# 2010 Roubaix Elite



## dhill37 (Jun 17, 2009)

Here are some pics of my new Roubaix Elite. I upgraded from an Orbea that I had built so I switched most componets over to my new Roubaix.
Mavic Ksyrium Wheels
Bontrager XXX Lite Tires(won from Lances bike shop in a twitter contest!!)
FSA Cranks
Carbon Cages
Ultegra Brakes
Keo Pedals

I left the 105 shifters and derailleurs because they're 10 speed and the old bike was a 9.


----------



## pdainsworth (Jun 6, 2004)

ummm... no pics and I want to see it!


----------



## darkest_fugue (Mar 14, 2009)

me too


----------



## Oldteen (Sep 7, 2005)

Was there a price increase for 2010?


----------



## dhill37 (Jun 17, 2009)

I thought I had the pics there, I guess I don't know how to post them. Please advise.

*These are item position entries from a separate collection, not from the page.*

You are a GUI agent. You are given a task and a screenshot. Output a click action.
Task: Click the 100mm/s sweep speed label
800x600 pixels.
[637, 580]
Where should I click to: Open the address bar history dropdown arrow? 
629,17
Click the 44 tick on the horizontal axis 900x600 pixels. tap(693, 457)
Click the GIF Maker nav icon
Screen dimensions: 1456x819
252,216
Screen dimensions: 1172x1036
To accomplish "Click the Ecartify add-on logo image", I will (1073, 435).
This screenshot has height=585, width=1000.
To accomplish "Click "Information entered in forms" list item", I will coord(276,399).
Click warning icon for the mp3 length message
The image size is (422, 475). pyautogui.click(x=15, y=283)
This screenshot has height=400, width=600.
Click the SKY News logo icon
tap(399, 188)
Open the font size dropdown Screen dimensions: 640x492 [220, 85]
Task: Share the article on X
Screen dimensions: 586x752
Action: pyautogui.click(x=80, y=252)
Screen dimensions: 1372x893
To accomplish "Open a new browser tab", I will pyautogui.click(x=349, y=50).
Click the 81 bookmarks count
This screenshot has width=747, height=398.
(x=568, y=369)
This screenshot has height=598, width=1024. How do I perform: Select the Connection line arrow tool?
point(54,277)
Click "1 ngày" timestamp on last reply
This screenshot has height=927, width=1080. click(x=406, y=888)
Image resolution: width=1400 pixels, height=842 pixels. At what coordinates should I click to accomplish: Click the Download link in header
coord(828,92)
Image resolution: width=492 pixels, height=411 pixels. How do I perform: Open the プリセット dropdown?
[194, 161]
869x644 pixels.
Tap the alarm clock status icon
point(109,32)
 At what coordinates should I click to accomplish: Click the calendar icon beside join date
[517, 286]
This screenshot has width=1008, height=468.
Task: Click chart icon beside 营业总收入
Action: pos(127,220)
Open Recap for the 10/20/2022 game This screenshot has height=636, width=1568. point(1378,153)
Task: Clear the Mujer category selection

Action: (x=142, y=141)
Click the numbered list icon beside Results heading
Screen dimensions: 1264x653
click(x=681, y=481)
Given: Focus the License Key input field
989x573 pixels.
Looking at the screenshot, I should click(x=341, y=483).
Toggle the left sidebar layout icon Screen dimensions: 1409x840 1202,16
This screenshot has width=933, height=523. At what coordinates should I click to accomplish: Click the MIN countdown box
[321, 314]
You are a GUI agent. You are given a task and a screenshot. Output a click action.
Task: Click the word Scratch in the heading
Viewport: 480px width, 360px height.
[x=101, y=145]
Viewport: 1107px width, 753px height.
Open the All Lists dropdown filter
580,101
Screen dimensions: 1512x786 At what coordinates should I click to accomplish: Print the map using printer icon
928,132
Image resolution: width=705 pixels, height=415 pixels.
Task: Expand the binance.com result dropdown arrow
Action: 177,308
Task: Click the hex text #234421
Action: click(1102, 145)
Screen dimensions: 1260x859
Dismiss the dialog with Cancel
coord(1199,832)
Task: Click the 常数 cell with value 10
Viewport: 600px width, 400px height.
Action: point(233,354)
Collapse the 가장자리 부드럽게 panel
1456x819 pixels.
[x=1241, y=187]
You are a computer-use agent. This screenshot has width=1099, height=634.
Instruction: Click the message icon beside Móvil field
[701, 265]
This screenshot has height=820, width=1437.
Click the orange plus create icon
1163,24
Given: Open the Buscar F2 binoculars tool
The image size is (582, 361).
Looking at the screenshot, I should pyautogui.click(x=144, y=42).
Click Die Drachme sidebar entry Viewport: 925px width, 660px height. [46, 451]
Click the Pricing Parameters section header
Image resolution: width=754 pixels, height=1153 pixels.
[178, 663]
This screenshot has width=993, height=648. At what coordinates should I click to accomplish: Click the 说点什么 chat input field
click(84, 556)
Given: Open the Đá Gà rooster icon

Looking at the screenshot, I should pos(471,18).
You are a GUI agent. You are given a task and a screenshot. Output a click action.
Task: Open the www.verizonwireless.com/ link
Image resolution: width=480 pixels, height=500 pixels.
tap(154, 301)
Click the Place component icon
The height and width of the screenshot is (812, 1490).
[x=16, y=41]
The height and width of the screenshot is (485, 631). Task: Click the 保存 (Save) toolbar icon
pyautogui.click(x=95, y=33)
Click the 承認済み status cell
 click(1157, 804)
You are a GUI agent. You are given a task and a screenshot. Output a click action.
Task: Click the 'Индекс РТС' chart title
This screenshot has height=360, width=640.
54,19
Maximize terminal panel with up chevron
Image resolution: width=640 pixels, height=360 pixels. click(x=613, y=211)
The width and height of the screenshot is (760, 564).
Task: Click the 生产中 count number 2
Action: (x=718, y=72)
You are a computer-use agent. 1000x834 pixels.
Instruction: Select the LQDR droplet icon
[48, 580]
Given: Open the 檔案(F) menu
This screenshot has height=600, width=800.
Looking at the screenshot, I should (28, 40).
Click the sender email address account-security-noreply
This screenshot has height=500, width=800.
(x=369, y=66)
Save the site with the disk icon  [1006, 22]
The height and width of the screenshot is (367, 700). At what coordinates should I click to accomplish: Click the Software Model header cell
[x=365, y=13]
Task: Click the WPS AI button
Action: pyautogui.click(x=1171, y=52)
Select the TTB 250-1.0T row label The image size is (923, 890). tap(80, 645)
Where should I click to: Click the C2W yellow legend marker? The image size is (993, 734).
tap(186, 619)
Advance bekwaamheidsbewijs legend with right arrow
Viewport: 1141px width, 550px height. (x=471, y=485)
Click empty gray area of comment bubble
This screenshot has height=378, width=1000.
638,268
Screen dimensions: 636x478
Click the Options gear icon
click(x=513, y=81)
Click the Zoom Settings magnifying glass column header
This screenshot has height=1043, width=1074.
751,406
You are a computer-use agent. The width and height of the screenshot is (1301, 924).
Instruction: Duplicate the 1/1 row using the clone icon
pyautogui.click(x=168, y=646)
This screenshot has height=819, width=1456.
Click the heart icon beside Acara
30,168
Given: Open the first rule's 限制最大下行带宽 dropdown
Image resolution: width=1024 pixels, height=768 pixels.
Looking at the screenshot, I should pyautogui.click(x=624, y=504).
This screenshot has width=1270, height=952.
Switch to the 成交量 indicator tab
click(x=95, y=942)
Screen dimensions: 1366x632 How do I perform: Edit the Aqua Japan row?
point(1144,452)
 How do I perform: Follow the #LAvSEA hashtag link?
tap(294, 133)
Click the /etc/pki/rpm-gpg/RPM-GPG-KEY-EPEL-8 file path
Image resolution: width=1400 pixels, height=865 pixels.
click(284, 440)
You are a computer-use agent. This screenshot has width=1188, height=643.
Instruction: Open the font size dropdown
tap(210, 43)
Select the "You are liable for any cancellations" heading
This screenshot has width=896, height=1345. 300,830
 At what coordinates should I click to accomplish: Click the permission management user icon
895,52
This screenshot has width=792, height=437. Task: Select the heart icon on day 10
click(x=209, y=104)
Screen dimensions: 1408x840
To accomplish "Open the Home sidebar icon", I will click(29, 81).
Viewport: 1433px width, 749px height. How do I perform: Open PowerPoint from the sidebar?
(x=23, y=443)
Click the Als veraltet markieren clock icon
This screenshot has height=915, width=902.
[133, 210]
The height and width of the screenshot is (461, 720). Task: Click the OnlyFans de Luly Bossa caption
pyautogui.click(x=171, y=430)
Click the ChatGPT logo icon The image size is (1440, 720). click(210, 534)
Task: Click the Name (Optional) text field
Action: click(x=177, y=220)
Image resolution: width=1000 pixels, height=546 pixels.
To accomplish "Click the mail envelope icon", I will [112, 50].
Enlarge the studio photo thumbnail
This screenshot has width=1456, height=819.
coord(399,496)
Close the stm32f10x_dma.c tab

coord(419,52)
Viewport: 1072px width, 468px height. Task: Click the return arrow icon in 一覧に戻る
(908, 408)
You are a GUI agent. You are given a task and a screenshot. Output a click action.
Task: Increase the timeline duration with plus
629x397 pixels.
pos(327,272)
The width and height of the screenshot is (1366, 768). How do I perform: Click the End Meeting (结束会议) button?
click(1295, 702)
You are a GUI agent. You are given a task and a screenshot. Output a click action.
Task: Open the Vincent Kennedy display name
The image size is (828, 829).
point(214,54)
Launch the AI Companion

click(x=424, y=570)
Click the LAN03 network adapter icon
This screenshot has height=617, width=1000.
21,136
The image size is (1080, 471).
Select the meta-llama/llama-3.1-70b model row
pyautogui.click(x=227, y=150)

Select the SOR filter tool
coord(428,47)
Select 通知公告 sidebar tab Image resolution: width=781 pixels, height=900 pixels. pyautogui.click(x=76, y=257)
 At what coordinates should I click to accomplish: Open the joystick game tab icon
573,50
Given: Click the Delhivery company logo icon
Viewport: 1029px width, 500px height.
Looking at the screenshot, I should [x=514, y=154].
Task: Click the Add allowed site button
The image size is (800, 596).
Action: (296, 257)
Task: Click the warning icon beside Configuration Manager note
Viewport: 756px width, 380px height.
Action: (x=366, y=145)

There was not a price increase for 2010.


----------



## dhill37 (Jun 17, 2009)

I put some pics in my user gallery, but I don't know how to put them in the post.
Thanks!


----------



## JimT (Jul 18, 2007)

Sweet


----------



## rosborn (May 10, 2009)

*See if this works . . . .*

Trying to upload your photos . . . .


----------



## andyk (Feb 17, 2009)

Thats nice that  Similar colour Scheme to my 2009 Expert.

How do you rate the Krysiums?


----------



## DasCharisma (May 22, 2009)

Where can I go to see the 2010 color schemes?


----------



## rbsmith (Jun 14, 2009)

Looks good. I picked up my 2010 Elite yesterday. It is Gloss Carbon with red accents. I try to get some pictures of it up tomorrow. Mine is all stock 105 and probably will be for a while.


----------



## Lornibear (Jul 26, 2008)

Lovely, can I ask what size and your height?


----------



## Lornibear (Jul 26, 2008)

I have looked everywhere for this white elite but can only find the black version. Is the white version only available in the US?


----------



## jlandry (Jan 12, 2007)

That's effin' nice bro.


----------



## stumpy_steve (Nov 5, 2006)

Saw a comp in both the saxo bank color and also a nude carbon - both sick! That bike has got me thinking about selling my 07 tarmac...


----------



## michelinman (Apr 5, 2008)

That is a nice looking bike...

rbsmith, what color options did you have available for the 2010 tarmac elite, and how were you so lucky to get one already? My LBS quoted the end of august or beginning of september.
I heard that they are upgrading the carbon, but did not recieve confirmation that the 2010 will have the tapered headset. Is yours tapered?


----------



## rbsmith (Jun 14, 2009)

White and Gloss Carbon with red accents. I called Specialized about an issue with my Allez. Asked when they would be shipping the 2010 Roubaix Elite. He said they were already shipping a few out. He told me the color options. I called my LBS and four days later I had my bike.


----------



## ctman770 (Aug 9, 2009)

Has anyone seen the new 2010 tarmac colors? I saw a 2010 roubaix comp with the team saxo bank colors @ my LBS, but all it had was full 105, which isn't worth it for a 2.5k bike.

I'm very curious if the team saxo bank colors will be permeating all of the other specialized lines...it's really a sweet look, but unfortunately only made it to the SL2 and Tarmac Expert bikes in 2009. 

Hopefully with the success of Schleck we'll see them on more bikes this year.


----------